* **JOB**
In the patent description about generating text-mode videos, what does the initial page displayed for generating the video comprise?
--- TEXT PROVIDED Enclosed Below ---
Detailed Description

Complete technical specification and implementation details from the patent document.

Implementations of the present disclosure relate to the computer field, in particular to methods, apparatus, devices and computer storage media for generating a video in a text mode.

With developments of information technology, a variety of information sharing applications have been provided. A user may edit a text, take a photo or a video, and publish them in the information sharing application. Since the video may comprise information such as the voice, image, text and other aspects, video information has become a popular information type that most users are willing to accept. At present, video edit applications that support inserting texts into videos have been developed. However, when the user wants to publish text mode videos in the information sharing application, they have to first generate and store videos in a video edit application, and then upload the video into the information sharing application. At this point, how to generate the text mode video in a more convenient and effective way has become a research hotspot.

In a first aspect of the present disclosure, there is provided a method for generating a video in a text mode in an information sharing application. In the method, a request is received for generating the video from a user of the information sharing application. An initial page is displayed for generating the video in the information sharing application, the initial page comprising an indication for entering a text. A text input is obtained from the user in response to a detection of a touch by the user in an area where the initial page locates. A video to be published in the information sharing application is generated based on the text input.

In a second aspect of the present disclosure, there is provided an apparatus for generating a video in a text mode in an information sharing application. The apparatus comprises: a receiving module, being configured for receiving a request for generating the video from a user of the information sharing application; a displaying module, being configured for displaying an initial page for generating the video in the information sharing application, the initial page comprising an indication for entering a text; an obtaining module, being configured for obtaining a text input from the user in response to a detection of a touch of the user in an area where the initial page locates; and a generating module, being configured for generating based on the text input the video to be published in the information sharing application.

In a third aspect of the present disclosure, there is provided an electronic device. The electronic device comprises: a memory and a processor; wherein the memory is used to store one or more computer instructions, wherein the one or more computer instructions are executed by the processor to implement a method according to the first aspect of the present disclosure.

In a fourth aspect of the present disclosure, there is provided a computer-readable storage medium storing one or more computer instructions thereon, wherein the one or more computer instructions are executed by the processor to implement a method according to the first aspect of the present disclosure.

With the example implementations according to the present disclosure, the user may directly generate corresponding videos based on text inputs within the information sharing application. In this way, a complexity of user operation may be reduced, and the user may be provided with richer publishing content.
--- End of Enclosed TEXT PROVIDED ---
--- PROVIDED DATA Enclosed Below ---
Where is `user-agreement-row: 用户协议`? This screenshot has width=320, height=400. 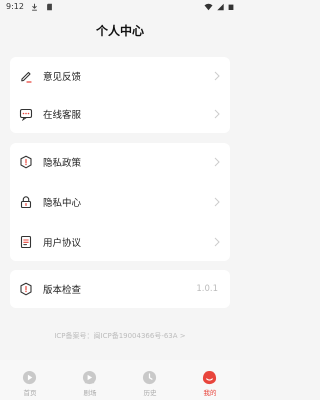 user-agreement-row: 用户协议 is located at coordinates (120, 242).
--- End of Enclosed PROVIDED DATA ---
* **WRITTEN RESPONSE**
An indication for entering a text.